Un mec qui a tweeté ce qui suit lorsque Trump a interdit les voyages en provenance d'Europe/Chine interdit désormais ceux en provenance de pays africains. L'ironie est que les soi-disant « médias libéraux » fournissent un « contexte scientifique » à la décision de Biden tout en présentant celle de Trump comme raciste. Le journalisme est en panne.

Au contraire, des scientifiques de l'université Johns-Hopkins ont montré que le pays qui rapporte en premier le résultat du séquençage de COVID-19 sur le nouveau variant « peut ne pas en être l'origine ». La Dr Jennifer Nuzzo, chercheuse principale au Centre de sécurité sanitaire de cette université, affirme [50] en outre que « pénaliser les pays qui les signalent peut avoir un effet dissuasif sur la surveillance des variants ».

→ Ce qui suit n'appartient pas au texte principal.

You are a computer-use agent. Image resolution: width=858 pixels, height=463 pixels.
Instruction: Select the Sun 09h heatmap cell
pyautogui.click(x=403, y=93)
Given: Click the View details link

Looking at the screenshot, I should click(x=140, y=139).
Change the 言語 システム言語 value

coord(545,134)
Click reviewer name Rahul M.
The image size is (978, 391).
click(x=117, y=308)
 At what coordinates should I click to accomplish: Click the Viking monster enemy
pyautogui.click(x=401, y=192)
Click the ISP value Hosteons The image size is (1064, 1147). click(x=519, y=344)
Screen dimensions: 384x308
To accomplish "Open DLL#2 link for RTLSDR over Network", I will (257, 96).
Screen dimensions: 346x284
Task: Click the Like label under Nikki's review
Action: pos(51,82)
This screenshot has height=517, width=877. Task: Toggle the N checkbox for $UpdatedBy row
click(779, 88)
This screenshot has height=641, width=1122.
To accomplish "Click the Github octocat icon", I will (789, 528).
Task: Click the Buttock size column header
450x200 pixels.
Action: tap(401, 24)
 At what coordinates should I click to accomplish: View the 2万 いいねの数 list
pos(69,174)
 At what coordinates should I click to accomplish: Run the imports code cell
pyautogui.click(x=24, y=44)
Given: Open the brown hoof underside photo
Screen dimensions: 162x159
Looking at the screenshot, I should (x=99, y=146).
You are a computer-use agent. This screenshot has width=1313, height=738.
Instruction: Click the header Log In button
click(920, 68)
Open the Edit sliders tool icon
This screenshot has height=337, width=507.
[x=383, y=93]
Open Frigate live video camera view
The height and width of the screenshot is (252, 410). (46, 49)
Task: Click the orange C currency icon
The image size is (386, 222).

En outre, les Centres africains de contrôle et de prévention des maladies affirment [51] que « bloquer les voyageurs en provenance de pays où un nouveau variant est signalé n'a pas donné de résultat significatif ». Par conséquent, il est « naïf » pour des pays comme les États-Unis et le Royaume-Uni de croire qu'imposer des restrictions de voyage « empêchera l'apparition » du nouveau variant Omicron sur leurs territoires, a déclaré [52]le vaccinologue Shabir Madhi à Channel 4 News. 

Tedros Adhanom Ghebreyesus, directeur général de l'OMS, affirme [53] que « plus nous laissons le virus COVID-19 circuler, muter et devenir potentiellement plus dangereux », moins notre monde sera sûr, quel que soit le pays où l'on vit, sa richesse, sa localisation, et son taux de vaccination.